## EXERCISE DESCRIPTION
Edit the data below so that every occurrence of "dropdown" reads "menu", and leave the rest of the lines unchanged.

## RECORDS PROVIDED
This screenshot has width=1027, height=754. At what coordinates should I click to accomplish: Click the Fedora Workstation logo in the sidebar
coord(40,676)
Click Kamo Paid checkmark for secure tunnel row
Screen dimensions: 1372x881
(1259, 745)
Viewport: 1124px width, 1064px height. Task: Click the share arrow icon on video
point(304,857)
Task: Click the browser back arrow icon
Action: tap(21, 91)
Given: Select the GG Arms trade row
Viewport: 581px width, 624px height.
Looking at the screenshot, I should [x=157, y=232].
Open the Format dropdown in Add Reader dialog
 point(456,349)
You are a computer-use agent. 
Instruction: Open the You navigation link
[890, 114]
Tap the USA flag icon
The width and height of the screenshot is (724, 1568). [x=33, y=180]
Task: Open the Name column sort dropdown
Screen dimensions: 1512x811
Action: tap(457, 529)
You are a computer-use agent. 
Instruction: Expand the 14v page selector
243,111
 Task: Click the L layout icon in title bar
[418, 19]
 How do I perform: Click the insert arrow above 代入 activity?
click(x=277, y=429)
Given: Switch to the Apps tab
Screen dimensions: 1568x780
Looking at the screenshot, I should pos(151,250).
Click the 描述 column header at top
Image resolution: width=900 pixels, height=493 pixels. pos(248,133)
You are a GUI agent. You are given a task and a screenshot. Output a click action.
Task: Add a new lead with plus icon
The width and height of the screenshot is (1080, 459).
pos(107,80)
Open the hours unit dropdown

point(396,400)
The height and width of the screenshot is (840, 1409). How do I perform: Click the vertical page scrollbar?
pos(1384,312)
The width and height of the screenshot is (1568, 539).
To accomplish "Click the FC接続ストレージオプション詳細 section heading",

## THE RESULT
This screenshot has width=1027, height=754. At what coordinates should I click to accomplish: Click the Fedora Workstation logo in the sidebar
coord(40,676)
Click Kamo Paid checkmark for secure tunnel row
Screen dimensions: 1372x881
(1259, 745)
Viewport: 1124px width, 1064px height. Task: Click the share arrow icon on video
point(304,857)
Task: Click the browser back arrow icon
Action: tap(21, 91)
Given: Select the GG Arms trade row
Viewport: 581px width, 624px height.
Looking at the screenshot, I should [x=157, y=232].
Open the Format menu in Add Reader dialog
 point(456,349)
You are a computer-use agent. 
Instruction: Open the You navigation link
[890, 114]
Tap the USA flag icon
The width and height of the screenshot is (724, 1568). [x=33, y=180]
Task: Open the Name column sort menu
Screen dimensions: 1512x811
Action: tap(457, 529)
You are a computer-use agent. 
Instruction: Expand the 14v page selector
243,111
 Task: Click the L layout icon in title bar
[418, 19]
 How do I perform: Click the insert arrow above 代入 activity?
click(x=277, y=429)
Given: Switch to the Apps tab
Screen dimensions: 1568x780
Looking at the screenshot, I should pos(151,250).
Click the 描述 column header at top
Image resolution: width=900 pixels, height=493 pixels. pos(248,133)
You are a GUI agent. You are given a task and a screenshot. Output a click action.
Task: Add a new lead with plus icon
The width and height of the screenshot is (1080, 459).
pos(107,80)
Open the hours unit menu

point(396,400)
The height and width of the screenshot is (840, 1409). How do I perform: Click the vertical page scrollbar?
pos(1384,312)
The width and height of the screenshot is (1568, 539).
To accomplish "Click the FC接続ストレージオプション詳細 section heading",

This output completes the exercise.